Eigenvalues of $I + v v^T$

Question

I'm trying to calculate the eigenvalues of an $N\times N$ matrix $M$ whose matrix elements are $m_{ij} = \delta_{ij} + c$, where c is a real constant. Anybody knows if there is a closed formula for this?

Notice that the matrix can also be written as $M=I + v v^T$, where the vector $v$ has elements $v_i = \sqrt{c}$.

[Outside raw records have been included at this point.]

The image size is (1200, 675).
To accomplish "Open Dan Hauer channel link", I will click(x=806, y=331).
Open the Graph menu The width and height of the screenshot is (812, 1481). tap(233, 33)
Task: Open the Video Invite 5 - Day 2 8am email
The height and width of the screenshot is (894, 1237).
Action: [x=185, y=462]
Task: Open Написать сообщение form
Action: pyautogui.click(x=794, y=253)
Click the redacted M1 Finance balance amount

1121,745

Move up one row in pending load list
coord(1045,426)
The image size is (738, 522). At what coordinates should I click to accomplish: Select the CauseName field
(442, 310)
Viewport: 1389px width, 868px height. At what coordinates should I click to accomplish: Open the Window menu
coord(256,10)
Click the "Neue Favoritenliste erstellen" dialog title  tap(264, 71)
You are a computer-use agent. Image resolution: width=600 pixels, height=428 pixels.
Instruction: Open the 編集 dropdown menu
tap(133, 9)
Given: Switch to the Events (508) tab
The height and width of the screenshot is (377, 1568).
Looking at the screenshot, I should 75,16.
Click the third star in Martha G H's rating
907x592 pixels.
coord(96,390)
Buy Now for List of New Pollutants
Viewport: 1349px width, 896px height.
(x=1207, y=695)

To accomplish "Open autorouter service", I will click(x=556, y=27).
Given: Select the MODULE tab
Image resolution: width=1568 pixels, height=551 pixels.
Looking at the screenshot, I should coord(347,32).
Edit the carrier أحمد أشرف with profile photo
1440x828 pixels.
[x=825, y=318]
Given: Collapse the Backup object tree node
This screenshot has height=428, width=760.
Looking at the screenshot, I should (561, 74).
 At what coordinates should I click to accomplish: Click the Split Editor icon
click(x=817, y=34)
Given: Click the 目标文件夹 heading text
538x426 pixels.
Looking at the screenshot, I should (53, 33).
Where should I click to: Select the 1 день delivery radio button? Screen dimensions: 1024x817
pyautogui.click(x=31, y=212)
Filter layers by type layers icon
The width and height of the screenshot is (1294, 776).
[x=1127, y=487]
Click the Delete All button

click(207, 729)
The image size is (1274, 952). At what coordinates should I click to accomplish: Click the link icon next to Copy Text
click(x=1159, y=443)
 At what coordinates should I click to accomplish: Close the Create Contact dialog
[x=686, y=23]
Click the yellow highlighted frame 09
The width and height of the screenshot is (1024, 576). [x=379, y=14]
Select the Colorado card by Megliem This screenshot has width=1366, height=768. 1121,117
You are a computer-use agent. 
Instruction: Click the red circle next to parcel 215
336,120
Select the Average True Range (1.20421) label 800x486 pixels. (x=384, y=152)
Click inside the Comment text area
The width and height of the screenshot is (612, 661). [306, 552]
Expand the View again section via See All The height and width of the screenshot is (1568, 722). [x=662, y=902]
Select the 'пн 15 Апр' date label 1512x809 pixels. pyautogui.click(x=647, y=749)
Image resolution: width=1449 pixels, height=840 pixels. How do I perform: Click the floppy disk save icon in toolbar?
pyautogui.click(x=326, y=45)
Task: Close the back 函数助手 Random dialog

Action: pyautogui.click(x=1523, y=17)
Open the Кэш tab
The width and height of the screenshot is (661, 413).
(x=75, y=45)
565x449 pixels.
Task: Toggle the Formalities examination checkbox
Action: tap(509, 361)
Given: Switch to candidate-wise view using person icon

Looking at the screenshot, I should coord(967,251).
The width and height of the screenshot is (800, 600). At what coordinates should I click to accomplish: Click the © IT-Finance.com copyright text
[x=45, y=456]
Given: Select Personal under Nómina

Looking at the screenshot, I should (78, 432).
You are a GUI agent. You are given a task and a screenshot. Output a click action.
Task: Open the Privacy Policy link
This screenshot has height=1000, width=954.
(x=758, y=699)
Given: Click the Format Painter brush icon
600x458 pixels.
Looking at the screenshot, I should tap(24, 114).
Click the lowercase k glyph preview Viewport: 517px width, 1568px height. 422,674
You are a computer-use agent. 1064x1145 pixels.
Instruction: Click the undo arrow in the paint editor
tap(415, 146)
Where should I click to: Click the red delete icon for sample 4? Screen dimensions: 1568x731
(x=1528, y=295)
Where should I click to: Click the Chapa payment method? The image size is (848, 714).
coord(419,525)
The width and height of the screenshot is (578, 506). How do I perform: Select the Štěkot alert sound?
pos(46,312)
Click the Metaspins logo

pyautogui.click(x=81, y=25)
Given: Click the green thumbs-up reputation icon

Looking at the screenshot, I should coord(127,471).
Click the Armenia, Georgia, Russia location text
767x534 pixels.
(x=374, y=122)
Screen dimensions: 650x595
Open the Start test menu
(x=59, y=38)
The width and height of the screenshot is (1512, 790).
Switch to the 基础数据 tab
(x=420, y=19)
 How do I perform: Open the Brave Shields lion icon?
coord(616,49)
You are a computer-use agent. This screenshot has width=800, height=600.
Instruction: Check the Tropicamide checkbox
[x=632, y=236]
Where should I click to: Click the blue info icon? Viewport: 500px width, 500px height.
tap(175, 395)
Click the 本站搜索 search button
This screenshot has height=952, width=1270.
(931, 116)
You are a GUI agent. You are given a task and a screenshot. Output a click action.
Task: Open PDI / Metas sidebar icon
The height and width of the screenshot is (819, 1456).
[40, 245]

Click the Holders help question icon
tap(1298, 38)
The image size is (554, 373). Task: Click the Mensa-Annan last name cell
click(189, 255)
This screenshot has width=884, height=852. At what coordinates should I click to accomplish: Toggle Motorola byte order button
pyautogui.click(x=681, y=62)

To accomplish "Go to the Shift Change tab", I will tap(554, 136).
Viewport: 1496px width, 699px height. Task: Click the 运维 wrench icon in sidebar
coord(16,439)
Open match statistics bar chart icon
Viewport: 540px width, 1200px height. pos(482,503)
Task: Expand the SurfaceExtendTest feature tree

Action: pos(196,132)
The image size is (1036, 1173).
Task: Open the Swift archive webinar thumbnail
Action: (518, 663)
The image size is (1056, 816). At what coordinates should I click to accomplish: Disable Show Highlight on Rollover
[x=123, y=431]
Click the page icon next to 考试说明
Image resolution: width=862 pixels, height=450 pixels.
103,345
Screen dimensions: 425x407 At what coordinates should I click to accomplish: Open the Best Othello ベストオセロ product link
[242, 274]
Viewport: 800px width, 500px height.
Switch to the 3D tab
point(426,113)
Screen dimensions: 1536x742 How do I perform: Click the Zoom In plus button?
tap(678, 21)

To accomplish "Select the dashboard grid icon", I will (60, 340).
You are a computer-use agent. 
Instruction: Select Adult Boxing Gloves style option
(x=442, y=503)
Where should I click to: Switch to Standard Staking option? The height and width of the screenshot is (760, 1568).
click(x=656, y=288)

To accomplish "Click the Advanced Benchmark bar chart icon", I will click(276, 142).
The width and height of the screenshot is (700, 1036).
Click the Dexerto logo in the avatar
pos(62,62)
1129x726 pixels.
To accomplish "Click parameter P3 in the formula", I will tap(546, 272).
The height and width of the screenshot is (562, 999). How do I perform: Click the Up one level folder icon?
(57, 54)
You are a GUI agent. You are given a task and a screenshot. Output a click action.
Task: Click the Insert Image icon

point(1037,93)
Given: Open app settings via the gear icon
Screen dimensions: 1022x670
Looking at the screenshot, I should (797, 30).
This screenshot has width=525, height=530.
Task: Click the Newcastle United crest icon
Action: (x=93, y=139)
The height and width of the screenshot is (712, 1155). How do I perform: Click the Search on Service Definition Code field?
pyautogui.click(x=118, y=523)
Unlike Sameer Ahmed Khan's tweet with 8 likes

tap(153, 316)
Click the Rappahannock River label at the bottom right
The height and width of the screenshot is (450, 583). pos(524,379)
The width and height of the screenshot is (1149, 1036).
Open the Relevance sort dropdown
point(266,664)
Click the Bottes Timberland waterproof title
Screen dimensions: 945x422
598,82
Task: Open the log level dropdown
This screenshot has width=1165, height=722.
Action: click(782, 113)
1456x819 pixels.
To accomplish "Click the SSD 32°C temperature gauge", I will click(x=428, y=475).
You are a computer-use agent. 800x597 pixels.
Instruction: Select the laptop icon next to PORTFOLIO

I have search through the stack.exchange questions with the words "diagonalization" and "low-rank" in the title, but they seem to concern more general cases than the simple one I'm interested in.

Thank you!

Answer 1

Note that if $\langle v, w \rangle = 0$ then $Mw = w$. This accounts for $N-1$ eigenvalues $1$. Finally $M v = (1+\lVert v \rVert^2) v$ so this gives the final eigenvalue.

Answer 2

Let $\mathbf 1$ be the vector with each element being $1$. $$(I+c\mathbf 1\mathbf 1^T)\mathbf 1=(1+cN)\mathbf 1$$ For each one $x$ of the $N-1$ indepedent vectors orthogonal to $\mathbf 1$ $$(I+c\mathbf 1\mathbf 1^T)x = x$$ So the eigenvalues of $I+c\mathbf 1\mathbf 1^T$ are $1+cN$ with multiplicity $1$, and $1$ with multiplicity $N-1$.

Answer 3

The $N\times N$ matrix $M=I+cvv^T$ (where $v$ is a vector and $c$ a scalar) has eigenvalue $1$ with multipilicity $N-1$ and the eigenvalue $\lambda=1+c\|v\|^2$ with multipicity $1$. The corresponding eigenvector is $v$, which upon multiplication by $M$ yields $$Mv = v + (cvv^T)v= v + cv(v^Tv)=v+cv\|v\|^2 = (1+c\|v\|^2)v.$$ In the special case where $v$ is the vector of all $1$ recovers the formula for your $m_{ij}=\delta_{ij}+c$ case.